Herceptin is the first of a new generation of non-cytotoxic, non-hormonal compounds showing considerable promise in the management of metastatic breast cancer. Based on the seminal work of Slamon and co-workers, the humanized monoclonal anti-Her-2-neu antibody entered clinical trials in the early 1990s. While the initial phase II clinical trial publication by Baselga and co-workers did not receive the kind of attention it should have been given, discovery of activity in heavily pre-treatment patients with the use of a relatively non-toxic antibody led to further trials establishing the effectiveness of this unique compound.
Two pivotal trials were initiated, with one investigating the use of Herceptin in patients failing one or two prior chemotherapy regimens for metastatic breast cancer. In this trial the response rate was 20% as assessed by the investigator and 14% by an external Response Evaluation Committee. Patients with 3+ Her-2-neu over-expression appeared to benefit more (17% vs 7%) than Her-2-neu 2+ over-expressors.
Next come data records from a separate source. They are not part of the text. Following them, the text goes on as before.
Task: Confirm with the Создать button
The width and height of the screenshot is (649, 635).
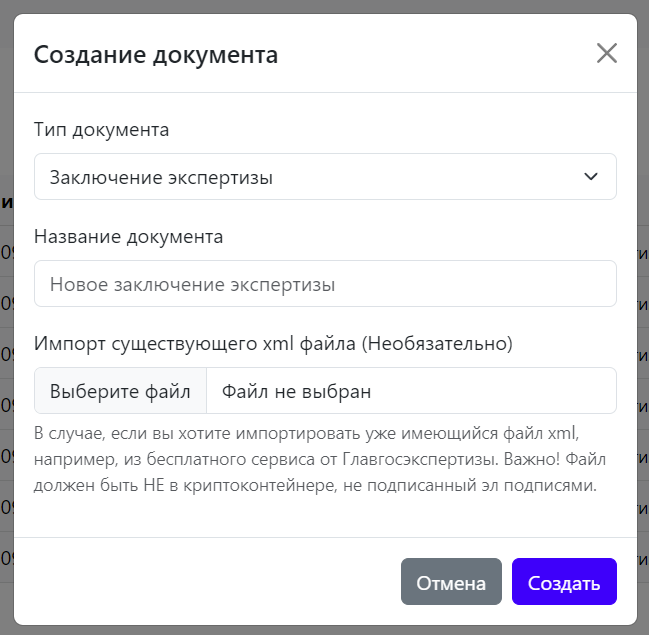Action: pos(564,583)
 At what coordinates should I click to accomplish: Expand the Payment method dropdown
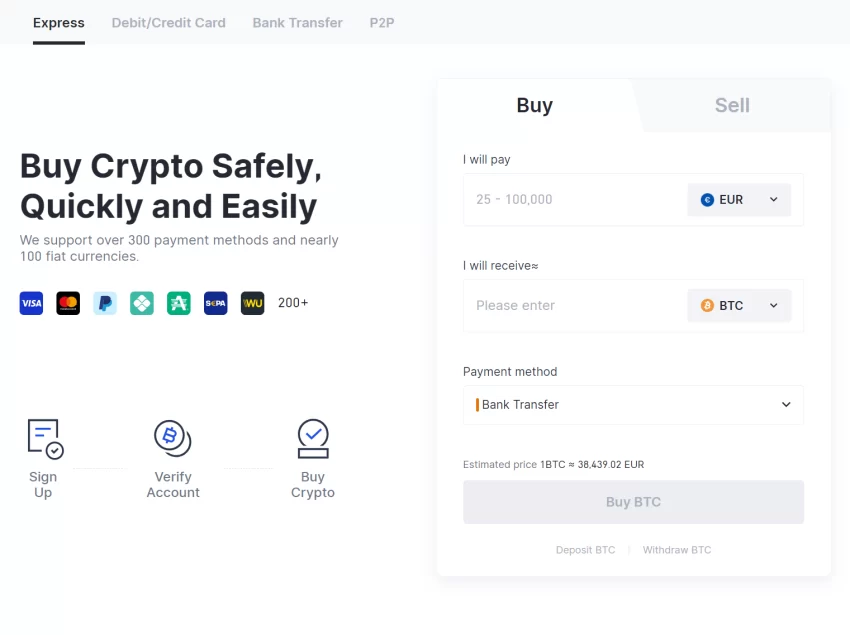click(x=633, y=405)
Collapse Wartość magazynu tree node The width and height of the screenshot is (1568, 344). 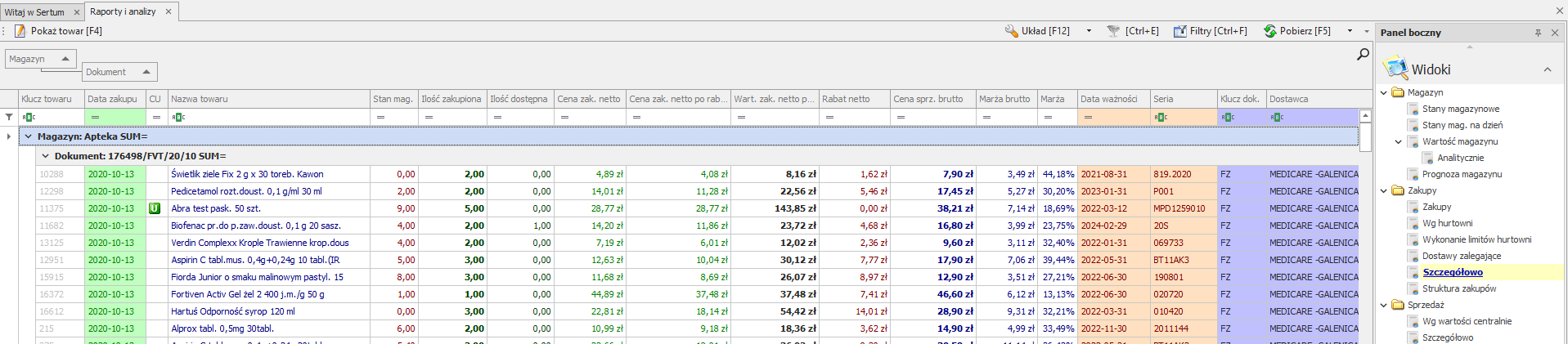coord(1399,141)
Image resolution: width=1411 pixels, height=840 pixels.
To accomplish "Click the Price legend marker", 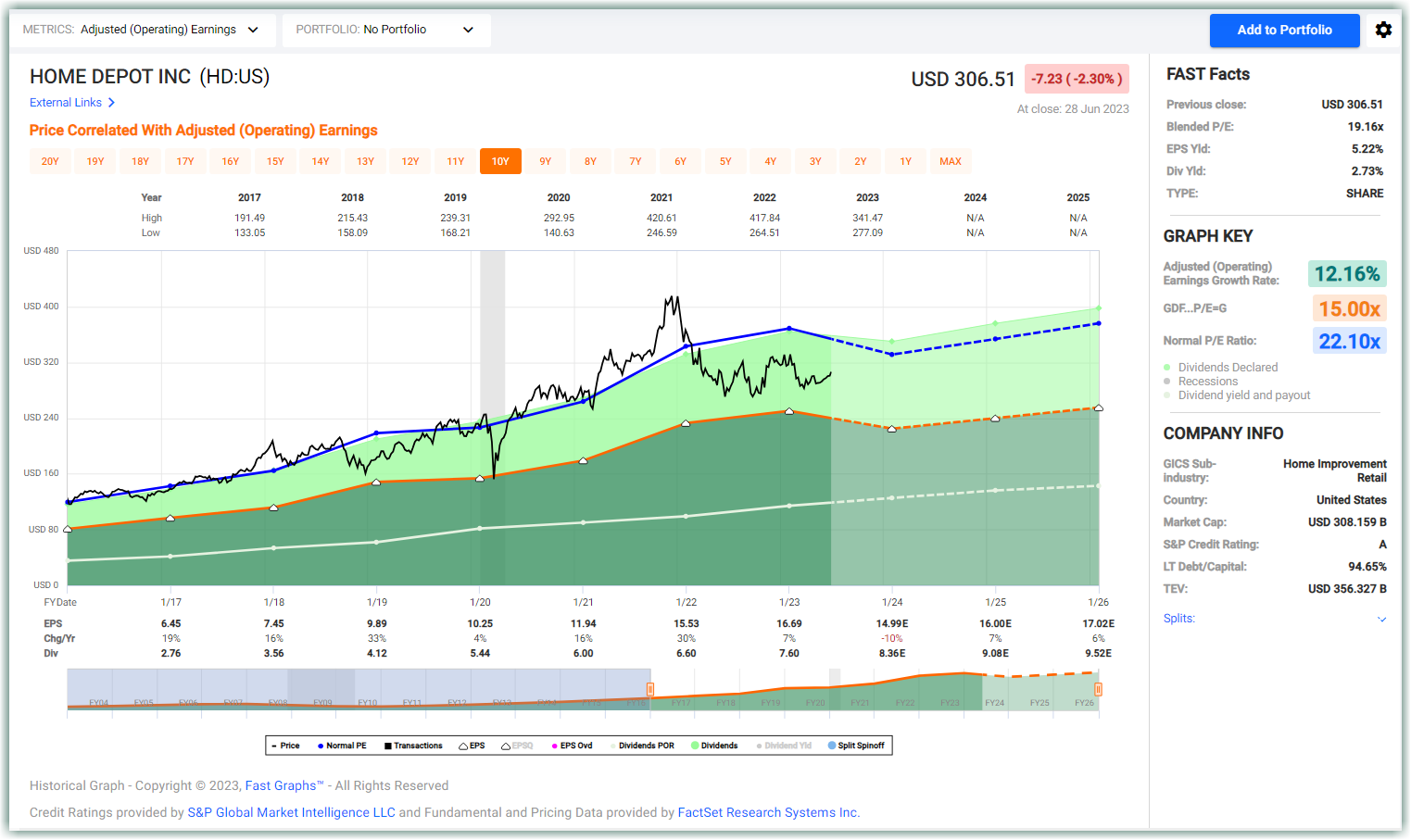I will tap(274, 746).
Toxicity was mild with fever and chills seen in about 30% of patients, but generally only with the 4 mg/kg loading dose and seldom with the 2 mg/kg maintenance doses.
In the other pivotal trial, patients were randomized to chemotherapy alone or with Herceptin as first-line therapy for metastatic breast cancer. Women who had not received prior anthracycline therapy were randomized to anthracycline ± Herceptin, while patients with prior adjuvant anthracycline were randomized to paclitaxel ± Herceptin. Herceptin plus chemotherapy was superior to chemotherapy alone in all parameters of effectiveness, including a 5-month survival advantage at two years of follow-up.